» Problem statement: Where does the string "Windows" occur in the entries below? Copy every line where it does.

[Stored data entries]
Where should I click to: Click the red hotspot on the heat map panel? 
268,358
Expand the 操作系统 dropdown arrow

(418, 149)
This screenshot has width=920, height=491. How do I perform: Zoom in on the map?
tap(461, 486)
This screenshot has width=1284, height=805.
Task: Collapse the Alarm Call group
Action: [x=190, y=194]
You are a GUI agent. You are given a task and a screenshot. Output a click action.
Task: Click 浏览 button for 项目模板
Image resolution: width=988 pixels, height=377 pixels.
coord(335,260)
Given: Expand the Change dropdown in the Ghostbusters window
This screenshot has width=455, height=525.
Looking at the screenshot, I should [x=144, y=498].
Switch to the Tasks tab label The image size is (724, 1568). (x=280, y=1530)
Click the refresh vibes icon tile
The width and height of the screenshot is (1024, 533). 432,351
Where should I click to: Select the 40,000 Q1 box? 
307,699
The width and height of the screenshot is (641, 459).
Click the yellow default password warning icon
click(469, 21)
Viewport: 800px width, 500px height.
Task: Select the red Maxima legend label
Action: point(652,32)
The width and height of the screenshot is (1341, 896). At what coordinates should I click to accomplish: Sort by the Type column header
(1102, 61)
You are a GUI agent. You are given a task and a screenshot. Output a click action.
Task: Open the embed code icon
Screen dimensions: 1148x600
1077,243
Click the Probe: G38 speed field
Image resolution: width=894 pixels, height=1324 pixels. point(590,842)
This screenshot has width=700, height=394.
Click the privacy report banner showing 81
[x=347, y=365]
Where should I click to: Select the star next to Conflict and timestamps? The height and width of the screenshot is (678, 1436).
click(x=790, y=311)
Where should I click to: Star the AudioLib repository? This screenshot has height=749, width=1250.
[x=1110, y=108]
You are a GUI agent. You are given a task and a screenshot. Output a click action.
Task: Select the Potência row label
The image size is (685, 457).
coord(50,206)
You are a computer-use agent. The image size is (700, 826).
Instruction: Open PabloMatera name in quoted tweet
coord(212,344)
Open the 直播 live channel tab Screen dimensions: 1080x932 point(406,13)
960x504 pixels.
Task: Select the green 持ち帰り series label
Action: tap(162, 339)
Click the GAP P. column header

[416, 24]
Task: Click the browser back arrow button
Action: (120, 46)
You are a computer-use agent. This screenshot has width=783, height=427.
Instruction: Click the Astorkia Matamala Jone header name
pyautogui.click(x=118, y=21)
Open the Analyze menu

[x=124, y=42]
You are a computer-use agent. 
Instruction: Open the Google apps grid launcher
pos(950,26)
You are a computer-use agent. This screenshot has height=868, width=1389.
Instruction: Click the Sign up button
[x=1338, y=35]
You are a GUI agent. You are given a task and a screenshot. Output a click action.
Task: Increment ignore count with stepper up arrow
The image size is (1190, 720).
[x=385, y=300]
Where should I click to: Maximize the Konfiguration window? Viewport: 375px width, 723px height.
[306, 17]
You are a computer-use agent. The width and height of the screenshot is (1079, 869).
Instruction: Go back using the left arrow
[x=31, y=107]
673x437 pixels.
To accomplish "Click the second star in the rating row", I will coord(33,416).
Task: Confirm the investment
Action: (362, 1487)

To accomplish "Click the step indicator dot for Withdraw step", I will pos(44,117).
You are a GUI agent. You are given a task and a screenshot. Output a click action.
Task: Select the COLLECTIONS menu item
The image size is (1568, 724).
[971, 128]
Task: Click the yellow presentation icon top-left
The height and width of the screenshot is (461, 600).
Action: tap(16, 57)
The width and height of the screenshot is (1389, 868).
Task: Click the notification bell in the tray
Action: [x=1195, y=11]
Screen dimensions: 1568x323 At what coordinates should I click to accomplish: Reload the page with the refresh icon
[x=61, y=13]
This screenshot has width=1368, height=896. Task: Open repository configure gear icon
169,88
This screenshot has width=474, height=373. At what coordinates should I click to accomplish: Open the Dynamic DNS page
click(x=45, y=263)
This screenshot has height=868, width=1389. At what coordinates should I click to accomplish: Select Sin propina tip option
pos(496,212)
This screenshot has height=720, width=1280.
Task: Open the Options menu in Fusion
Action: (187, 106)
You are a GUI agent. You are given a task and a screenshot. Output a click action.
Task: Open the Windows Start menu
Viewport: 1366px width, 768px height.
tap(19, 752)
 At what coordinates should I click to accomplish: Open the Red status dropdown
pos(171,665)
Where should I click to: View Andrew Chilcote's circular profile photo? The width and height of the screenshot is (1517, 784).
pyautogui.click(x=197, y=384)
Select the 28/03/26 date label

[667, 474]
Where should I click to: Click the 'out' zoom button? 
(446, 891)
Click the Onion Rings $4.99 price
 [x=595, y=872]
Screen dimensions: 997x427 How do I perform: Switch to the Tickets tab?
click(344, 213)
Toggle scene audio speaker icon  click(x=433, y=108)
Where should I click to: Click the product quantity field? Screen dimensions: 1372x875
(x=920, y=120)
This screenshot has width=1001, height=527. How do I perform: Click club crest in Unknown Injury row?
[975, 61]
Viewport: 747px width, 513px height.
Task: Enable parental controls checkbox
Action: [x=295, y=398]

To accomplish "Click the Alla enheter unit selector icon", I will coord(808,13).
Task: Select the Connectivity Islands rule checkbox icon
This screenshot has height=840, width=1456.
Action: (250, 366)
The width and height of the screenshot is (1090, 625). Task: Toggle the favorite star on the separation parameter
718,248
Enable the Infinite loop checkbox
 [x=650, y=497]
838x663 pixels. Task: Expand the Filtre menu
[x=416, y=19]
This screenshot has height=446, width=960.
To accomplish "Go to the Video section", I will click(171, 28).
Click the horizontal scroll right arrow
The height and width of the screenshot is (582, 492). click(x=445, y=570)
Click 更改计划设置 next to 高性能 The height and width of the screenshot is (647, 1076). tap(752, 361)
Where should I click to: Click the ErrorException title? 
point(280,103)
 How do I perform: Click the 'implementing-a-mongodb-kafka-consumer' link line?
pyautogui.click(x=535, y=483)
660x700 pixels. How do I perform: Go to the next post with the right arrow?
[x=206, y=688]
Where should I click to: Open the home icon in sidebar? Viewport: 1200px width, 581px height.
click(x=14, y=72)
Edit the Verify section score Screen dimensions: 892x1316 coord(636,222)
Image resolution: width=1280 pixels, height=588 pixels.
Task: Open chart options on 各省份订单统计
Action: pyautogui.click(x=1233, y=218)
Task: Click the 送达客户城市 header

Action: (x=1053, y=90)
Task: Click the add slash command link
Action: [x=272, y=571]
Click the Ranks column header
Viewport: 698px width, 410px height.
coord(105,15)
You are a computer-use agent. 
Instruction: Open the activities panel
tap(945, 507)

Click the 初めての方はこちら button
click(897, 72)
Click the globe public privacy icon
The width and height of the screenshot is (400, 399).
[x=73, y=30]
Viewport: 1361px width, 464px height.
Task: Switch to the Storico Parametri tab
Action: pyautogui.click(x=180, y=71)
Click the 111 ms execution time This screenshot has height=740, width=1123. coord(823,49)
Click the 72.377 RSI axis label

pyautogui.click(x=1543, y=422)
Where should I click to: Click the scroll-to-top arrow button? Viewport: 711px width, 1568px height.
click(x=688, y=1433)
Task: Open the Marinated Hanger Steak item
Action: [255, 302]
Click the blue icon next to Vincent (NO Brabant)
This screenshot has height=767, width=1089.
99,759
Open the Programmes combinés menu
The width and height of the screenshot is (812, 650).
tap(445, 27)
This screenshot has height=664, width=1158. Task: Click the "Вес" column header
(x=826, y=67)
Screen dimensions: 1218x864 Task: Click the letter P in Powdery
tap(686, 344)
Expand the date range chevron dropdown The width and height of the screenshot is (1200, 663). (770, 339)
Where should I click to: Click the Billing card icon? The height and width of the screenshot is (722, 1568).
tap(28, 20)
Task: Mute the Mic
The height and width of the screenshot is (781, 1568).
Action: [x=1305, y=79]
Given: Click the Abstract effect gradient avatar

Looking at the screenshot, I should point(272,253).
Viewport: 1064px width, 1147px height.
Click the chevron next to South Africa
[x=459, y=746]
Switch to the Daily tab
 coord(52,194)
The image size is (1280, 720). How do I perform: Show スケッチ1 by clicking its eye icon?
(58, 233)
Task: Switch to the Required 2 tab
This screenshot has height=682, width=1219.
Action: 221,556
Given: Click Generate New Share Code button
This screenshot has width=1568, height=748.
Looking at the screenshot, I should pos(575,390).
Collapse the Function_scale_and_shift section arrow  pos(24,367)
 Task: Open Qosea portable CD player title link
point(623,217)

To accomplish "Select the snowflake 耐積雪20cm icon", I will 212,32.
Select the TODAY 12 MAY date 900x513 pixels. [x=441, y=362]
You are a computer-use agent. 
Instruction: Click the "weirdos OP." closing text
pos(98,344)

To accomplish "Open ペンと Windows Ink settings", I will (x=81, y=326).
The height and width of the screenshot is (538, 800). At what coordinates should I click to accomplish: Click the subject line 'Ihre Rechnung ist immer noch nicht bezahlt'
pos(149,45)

» Written answer:
Task: Open the Windows Start menu
To accomplish "Open ペンと Windows Ink settings", I will (x=81, y=326).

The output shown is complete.